Verse by Verse Commentary

1. All the elders and leaders of Israel accompanied Solomon and the ark as it was taken to the temple. Then every Israelite was invited to come together for the festival commemorating the finished temple and beginning of national worship there. This was an important event and he wanted everyone there. Each person could be inspired to have a stronger belief in and devotion to God. Gathering together to worship is important for the unity and mutual encouragement of the people. It is very difficult to continue to follow God and grow if we attempt to do so in isolation as an individual. This is why the New Testament continues in this same principle of meeting and growing together in Hebrews 10:24-25. We should have the habit of continuing to meet together and encouraging one another as we each make our own journey of faith.
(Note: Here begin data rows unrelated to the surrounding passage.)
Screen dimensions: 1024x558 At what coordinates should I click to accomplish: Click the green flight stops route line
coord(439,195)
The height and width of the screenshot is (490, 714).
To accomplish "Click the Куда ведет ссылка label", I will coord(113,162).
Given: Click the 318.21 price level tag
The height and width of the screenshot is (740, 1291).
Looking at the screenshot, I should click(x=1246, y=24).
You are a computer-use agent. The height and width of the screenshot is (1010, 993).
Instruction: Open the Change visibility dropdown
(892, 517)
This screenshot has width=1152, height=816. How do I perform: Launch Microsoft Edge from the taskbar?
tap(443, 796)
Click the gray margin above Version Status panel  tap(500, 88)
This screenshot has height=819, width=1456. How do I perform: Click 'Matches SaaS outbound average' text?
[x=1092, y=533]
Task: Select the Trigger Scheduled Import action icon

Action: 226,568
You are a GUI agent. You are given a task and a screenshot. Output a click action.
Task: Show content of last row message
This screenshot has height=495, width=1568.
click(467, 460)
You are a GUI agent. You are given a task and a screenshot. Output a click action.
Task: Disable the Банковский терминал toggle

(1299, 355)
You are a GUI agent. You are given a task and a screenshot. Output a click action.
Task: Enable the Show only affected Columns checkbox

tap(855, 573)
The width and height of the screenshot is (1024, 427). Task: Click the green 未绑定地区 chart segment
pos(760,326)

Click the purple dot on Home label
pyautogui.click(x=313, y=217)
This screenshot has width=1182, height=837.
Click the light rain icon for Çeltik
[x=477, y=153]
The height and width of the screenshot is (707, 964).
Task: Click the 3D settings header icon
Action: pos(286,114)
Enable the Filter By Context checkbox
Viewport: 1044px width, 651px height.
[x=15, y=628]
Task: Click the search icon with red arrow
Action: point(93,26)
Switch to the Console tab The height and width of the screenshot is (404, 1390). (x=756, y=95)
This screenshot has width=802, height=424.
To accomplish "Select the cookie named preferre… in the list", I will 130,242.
2. The priests and Levites carried them – David had made a big mistake when he allowed a cart pulled by oxen to carry the ark. Solomon it seems had learned from this mistake. It is important that we learn from the negative examples of those around us so that we don’t foolishly keep repeating the same mistakes again and again.

3. Sacrificing so many sheep and cattle that they could not be counted – It seems that like David did the second time he moved the ark, Solomon had the priests make sacrifices on the way. While this was not expressly commanded, as far as we know it was a way to show respect and worship for God. Sacrifices were a reminder that the people were sinful and it was God’s mercy that even allowed them to live instead of wiping them out. Though we do not offer sacrifices in the same way, we would do well to be humble in front of an awesome God.

4. Verse 9 – Evidently Aaron’s staff and the manna had been lost or stolen and only the two tablets of the ten commandments remained.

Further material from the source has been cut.